The Replacement Process
Replacement of transmission solenoid requires proper tools such as an OBD2 reader, as well as a deep knowledge of transmissions and their internal parts. Because of this, it is better to leave the repair to an experienced mechanic or a well-trusted auto repair shop that also handles transmission services or a transmission specialist shop.
The first thing your car undergoes during repair is a proper diagnosis using the OBD2 reader. Once the transmission solenoid or valve body problem has been reaffirmed and confirmed, the first thing that is done when the mechanic gets to the transmission is the draining of the transmission fluid, the detaching of the transmission tank, and the disconnection of wires of the solenoid. The drained fluid will then be checked if the problem possibly has to do with debris or clogging, while the transmission tank will also be checked for any problems.
If the transmission tank is considered clear and only the valve body, solenoid or solenoid pack is faulty, rebuilding then resumes. The new solenoid, solenoid pack or valve body is installed in place of the old one, then the transmission is returned in place and the wires reconnected. The transmission fluid tank is then returned before the tank is refilled with transmission fluid.
When repairs and reinstallations have been completed, the mechanic will clear all the error codes with the OBD2, before your car is subjected to a test drive.
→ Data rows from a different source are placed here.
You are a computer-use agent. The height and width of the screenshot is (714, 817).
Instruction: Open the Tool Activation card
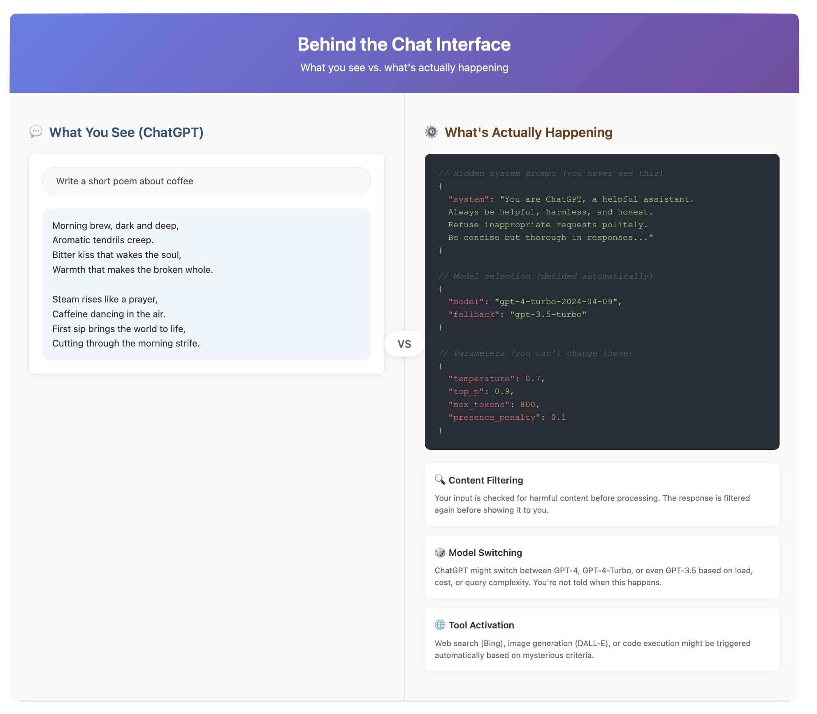(x=602, y=640)
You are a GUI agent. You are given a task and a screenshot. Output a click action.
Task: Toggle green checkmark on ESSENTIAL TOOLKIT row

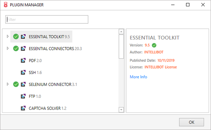[16, 36]
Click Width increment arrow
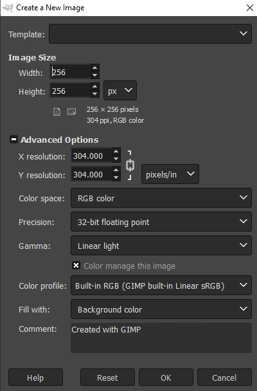The width and height of the screenshot is (257, 391). point(94,68)
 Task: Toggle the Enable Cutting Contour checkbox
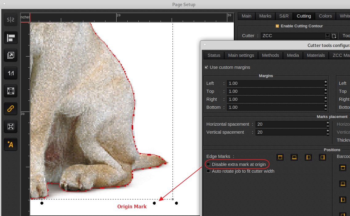(x=277, y=26)
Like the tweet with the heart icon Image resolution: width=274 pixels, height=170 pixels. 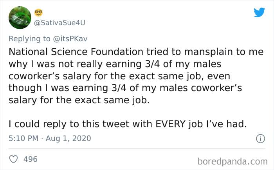pyautogui.click(x=13, y=159)
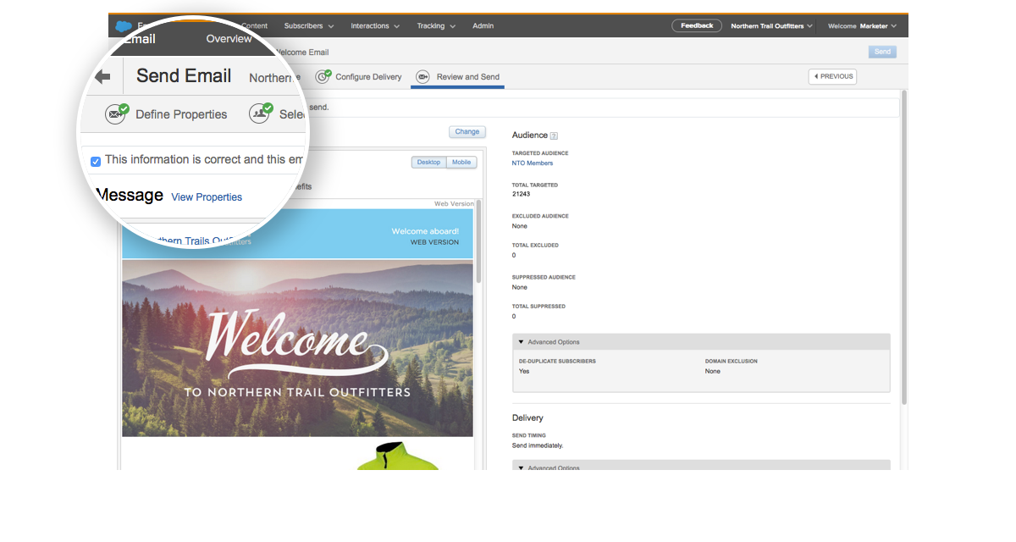Viewport: 1016px width, 542px height.
Task: Open the Subscribers dropdown menu
Action: point(308,26)
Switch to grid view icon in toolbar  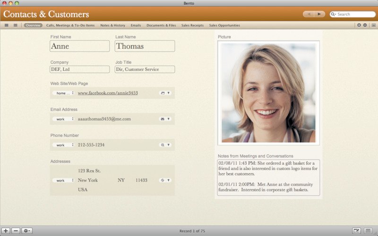click(16, 25)
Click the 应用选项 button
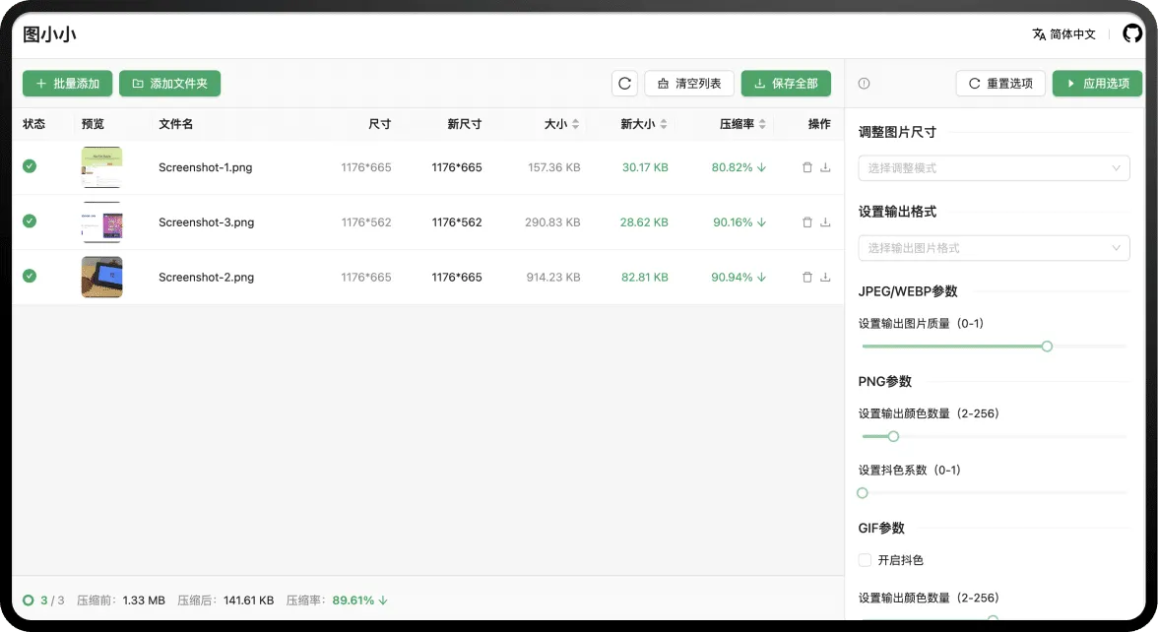The height and width of the screenshot is (632, 1158). [x=1097, y=84]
Things to Note: Repair Cost Savings Tips
As mentioned above, for such a 1-2-inch sized component like a malfunctioning solenoid that can be quite challenging to locate, repair costs go beyond $100. While some transmission specialist shops may propose a way to save or some payment system to reduce the load, you still may wish to go D-I-Y or source the materials yourself.
If you opt to D-I-Y, make sure to have all the car and transmission properly diagnosed first, especially if you plan to replace the solenoid on your own car. The same mechanic will also have to clear those codes.
Mind, however, that some mechanic or shop might ask you to let them dismantle or work on your car to do a proper diagnosis. Beware of these types, as they might charge you for such a dismantling job and you will be forced to cough up bucks and maybe even subject your car to them for repair.
Always do your research regarding prices of replacement parts, the labor, and all the other fees required for a solenoid, solenoid pack, or a valve body replacement service. You can even do research on the competitor’s price, reputation, and handling repairs.
If you opt to have your car undergo professional repair, take note that dealerships are trained to recognize problems and to perform external repairs, but not transmission repairs. They may be able to help in D-I-Y during diagnosis and clearing errors, but not in the fixing.
The best option there is for professional help would be to go for transmission specialist shops or highly reputable mechanics who have experienced working in such shops. Check the shop’s or the mechanic’s background. Do they have a history of fly-by-night practices? Better yet, be mindful of referrals and warnings from customers and mechanics who have worked with them.
When asking for an estimate, do not hesitate to ask for definite prices – ask for the roof price or the price of the service you have to pay in case there is a “worst-case scenario.” You may even ask them what that could be – just avoid mentioning your expected worst case, as an unsavory shop might take advantage of this. Just to stay safe, ask for a second opinion.
Always ask for well-defined warranties. Check if there are possible loopholes – some shops tend to ride on these loopholes aside from giving your car a botched job.
Additionally, and when you have finally chosen a repair shop or mechanic, ask them to show the broken parts they replaced – this may not be too fool-proof, but this reduces the possibilities of cheating you of your hard-earned money.
There are still many other ways to ensure that you are given the right service. The important thing to remember is that a low repair price is not always everything – trust is.